I feel like a failure.

Tonight was abysmal. (Last night was, too, if you're keeping score at home.)

Despite the fact that Jeff swears Lily misses me all day and asks about me constantly when I'm at work (for increasingly longer and longer hours), we seem completely unable to have any quality time once I'm home in the evenings. Everything is a constant stream of "no!" over which I have zero control.

"No, I won't go potty!"
"No, I don't want any dinner!"
"No, I don't want to read any stories!"
"No, I can't tell you what's wrong!"

Those are actually the good ones, because at least "no" has some kind of explanation. Nights like tonight when it's just a steady fifteen minutes of "No, Mommy! No! I said 'No, Mommy!' No!" tire me out beyond anything I'm capable of describing in words.

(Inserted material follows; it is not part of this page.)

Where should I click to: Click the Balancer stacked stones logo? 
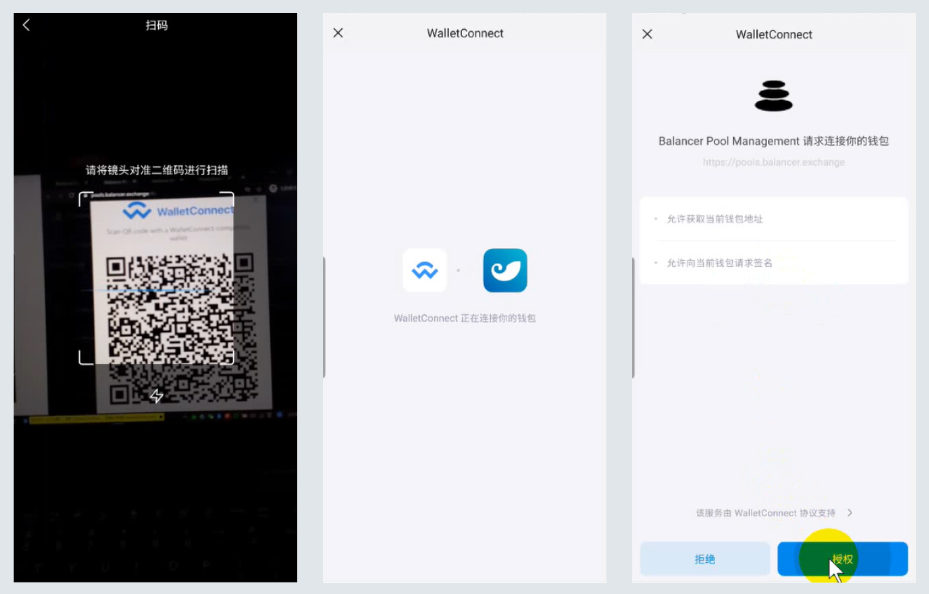773,95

I used to try to find out what was wrong, to make suggestions to make it better, to attempt to cuddle and soothe the tears. When that didn't ever seem to work, Jeff began to recommend that I walk away, so I've been trying to do that more often of late. All it seems to result in, though, are pee puddles on the floor and ensuing hysterics when I matter-of-factly tell Lily it's time for bed if she doesn't want to do anything else.

And so we arrive at the inevitable bedtime meltdown: Lily gulping back the kinds of sobs that make it hard to catch her breath, me so angry and frustrated that I am, quite honestly, incapable of offering emotional or physical consolation. (Which is ridiculous, by the way, because she's a toddler and I'm an adult and she needs comfort from her mom and I should be able to give it.)

Did I mention I feel like a failure?

And if--if for just one moment--I think that it's just my perception, just my feelings making me feel this way, it's about to get worse. Because now I'm in tears, too, disappointed in the way I've handled the evening, newly resolved to read a thousand articles tonight and find the answer to make tomorrow better. And as I sit there, voice cracking and tears rolling down my face as I try to eek out the last two pages of Angelina Ballerina, do you know what that hysterical, emotional, frustrated daughter of mine's response is?

She pulls me into her arms, buries her face in my neck, and tells me that she's going to pray for me tonight, because I'm sad.

Tonight feels lonely. It feels almost as isolating as those nights when I used to struggle through a nursing session at 3am or those days when I couldn't handle one more minute of witching hour crying. It feels like I don't know how to be a mom--how to be Lily's mom--in any way that's successful or nurturing or positive for her. It feels like she'll only ever remember her mom crying during storytime and lacking patience and nothing else.

It feels like failure.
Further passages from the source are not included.